Calçadas são recursos básicos para a mobilidade urbana sustentável e por isso devem ser construídas e mantidas com o mesmo zelo atribuído às pistas de asfalto, por onde circulam os automóveis.
Na semana passada, em silêncio, a prefeitura da maior cidade do país autorizava o corte de 30 tipuanas no canteiro central de uma avenida para ampliar as faixas de rolamento da via. A obra seria realizada pela construtora que faz um novo estádio, como forma de reduzir o impacto do novo empreendimento no trânsito da região.
Ante a ameaça, moradores protestaram no local, abraçaram as árvores e forçaram a secretaria do Verde e do Meio Ambiente (sic) a suspender temporariamente a remoção das árvores, algumas com mais de 60 anos. Ato contínuo, a prefeitura informou que buscava “soluções técnicas alternativas para eliminar o menor número possível de espécies”. Entre as alternativas, a companhia de tráfego sugeriu o estreitamento da calçada, hoje com cerca de 2 metros de largura.
O episódio refere-se à av. Francisco Matarazzo, na Pompeia, zona oeste de São Paulo, mas poderia ter acontecido em qualquer grande cidade do país. A lógica é simples: prefeituras aprovam grandes empreendimentos imobiliários, com quatro vagas por apartamento, e depois buscam soluções para permitir que esses milhares de veículos consigam sair dos estacionamentos.
A região, antiga área fabril, onde se localiza o Sesc Fábrica, foi sendo gradativamente ocupada por shoppings, edifícios de escritórios e, agora, dezenas de torres residenciais. É servida pela linha Vermelha do metrô e também por duas estações de trens urbanos da CPTM, além de um corredor de ônibus. Mais: uma via, paralela, já havia sido construída nos anos 1990, nos terrenos da antiga indústria Matarazzo. E ainda: as calçadas laterais e do canteiro central já foram reduzidas, nos anos 1970, também a pretexto de abrir espaço para mais faixas de tráfego.
Pergunta óbvia: não estaria na hora de inverter essa lógica e alargar as calçadas, incluir ciclovias e faixas mais largas para a circulação de ônibus?
Um mês atrás, centenas de milhares de pessoas ocuparam as praças e ruas do país para protestar contra os desmandos de prefeitos, governadores, vereadores, deputados, senadores e da própria presidente Dilma Rousseff.

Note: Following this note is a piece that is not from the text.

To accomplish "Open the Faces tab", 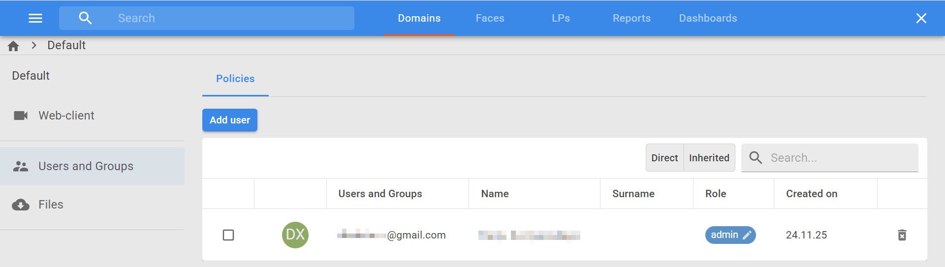I will click(x=490, y=18).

E como as calçadas continuam esburacadas, sujas, cheias de lixo, postes e vários outros obstáculos, talvez seja a hora de ocupar o asfalto para exigir metrôs, ciclovias, trens, corredores de ônibus, bicicletários, bondes, barcas, elevadores, bicicletas públicas, escadas rolantes, teleféricos e calçadas para simplesmente caminhar. Será pedir muito?